Would you please output the lines of the data below from the one containing "The image size is (1512, 806)." to the end, exactly and with nothing added?

Data records section start

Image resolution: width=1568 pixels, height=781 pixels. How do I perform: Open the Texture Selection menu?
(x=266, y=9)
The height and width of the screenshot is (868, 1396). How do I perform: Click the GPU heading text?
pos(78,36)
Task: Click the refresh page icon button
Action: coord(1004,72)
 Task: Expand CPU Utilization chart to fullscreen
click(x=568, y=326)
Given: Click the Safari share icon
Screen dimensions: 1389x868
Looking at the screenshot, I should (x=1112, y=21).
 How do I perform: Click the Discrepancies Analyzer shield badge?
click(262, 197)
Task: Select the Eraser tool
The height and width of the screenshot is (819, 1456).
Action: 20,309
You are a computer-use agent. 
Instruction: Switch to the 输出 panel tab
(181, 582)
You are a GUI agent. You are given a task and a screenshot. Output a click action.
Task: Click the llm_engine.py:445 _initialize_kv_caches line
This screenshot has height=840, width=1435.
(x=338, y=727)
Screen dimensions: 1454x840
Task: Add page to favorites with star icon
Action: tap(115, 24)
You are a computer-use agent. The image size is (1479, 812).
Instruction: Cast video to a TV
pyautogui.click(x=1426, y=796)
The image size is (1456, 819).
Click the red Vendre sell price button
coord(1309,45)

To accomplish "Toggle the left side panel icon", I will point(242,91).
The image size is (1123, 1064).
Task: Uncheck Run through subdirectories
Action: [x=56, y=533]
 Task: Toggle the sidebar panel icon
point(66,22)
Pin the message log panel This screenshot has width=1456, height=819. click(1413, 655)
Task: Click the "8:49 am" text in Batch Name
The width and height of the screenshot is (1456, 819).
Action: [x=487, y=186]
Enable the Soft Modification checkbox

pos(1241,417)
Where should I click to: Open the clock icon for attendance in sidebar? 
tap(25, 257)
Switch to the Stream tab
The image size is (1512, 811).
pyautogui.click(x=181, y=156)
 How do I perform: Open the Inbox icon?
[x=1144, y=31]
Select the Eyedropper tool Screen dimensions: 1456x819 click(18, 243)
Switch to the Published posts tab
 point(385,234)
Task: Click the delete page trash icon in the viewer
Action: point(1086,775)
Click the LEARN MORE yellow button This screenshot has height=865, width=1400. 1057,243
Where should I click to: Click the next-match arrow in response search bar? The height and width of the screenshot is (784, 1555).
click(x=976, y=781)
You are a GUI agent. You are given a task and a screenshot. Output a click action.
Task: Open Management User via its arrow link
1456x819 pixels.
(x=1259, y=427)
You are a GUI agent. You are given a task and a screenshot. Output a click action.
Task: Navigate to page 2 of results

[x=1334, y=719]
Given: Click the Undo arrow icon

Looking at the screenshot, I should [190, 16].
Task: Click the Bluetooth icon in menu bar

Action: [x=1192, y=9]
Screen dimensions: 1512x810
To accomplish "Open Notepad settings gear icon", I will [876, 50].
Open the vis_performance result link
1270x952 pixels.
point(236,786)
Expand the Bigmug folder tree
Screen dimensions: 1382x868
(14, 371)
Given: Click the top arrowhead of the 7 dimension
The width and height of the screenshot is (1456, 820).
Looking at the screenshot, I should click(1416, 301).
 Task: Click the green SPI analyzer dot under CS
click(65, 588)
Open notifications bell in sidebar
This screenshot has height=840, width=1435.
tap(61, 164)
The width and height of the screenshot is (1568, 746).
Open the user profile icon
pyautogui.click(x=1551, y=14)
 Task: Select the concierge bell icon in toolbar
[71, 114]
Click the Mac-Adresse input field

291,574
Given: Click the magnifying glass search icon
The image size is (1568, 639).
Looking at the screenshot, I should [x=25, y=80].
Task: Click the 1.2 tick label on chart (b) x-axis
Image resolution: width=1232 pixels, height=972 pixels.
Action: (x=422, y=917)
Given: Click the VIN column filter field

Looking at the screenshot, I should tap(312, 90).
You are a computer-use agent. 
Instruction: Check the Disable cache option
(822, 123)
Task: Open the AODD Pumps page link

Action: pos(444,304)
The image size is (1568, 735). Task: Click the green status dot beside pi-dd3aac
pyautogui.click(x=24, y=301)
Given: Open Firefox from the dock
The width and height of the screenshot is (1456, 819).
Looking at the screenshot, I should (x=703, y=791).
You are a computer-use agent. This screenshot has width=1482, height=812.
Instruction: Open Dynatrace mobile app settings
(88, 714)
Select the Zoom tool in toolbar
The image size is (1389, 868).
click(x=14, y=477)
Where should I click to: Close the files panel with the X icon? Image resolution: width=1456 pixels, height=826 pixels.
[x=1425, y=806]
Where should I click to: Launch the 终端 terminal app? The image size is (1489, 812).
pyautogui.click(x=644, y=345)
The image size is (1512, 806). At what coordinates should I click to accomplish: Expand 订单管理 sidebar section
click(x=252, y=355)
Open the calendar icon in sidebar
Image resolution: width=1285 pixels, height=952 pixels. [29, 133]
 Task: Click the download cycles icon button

Data records section end

**Solved problem**
The image size is (1512, 806). At what coordinates should I click to accomplish: Expand 订单管理 sidebar section
click(x=252, y=355)
Open the calendar icon in sidebar
Image resolution: width=1285 pixels, height=952 pixels. [29, 133]
 Task: Click the download cycles icon button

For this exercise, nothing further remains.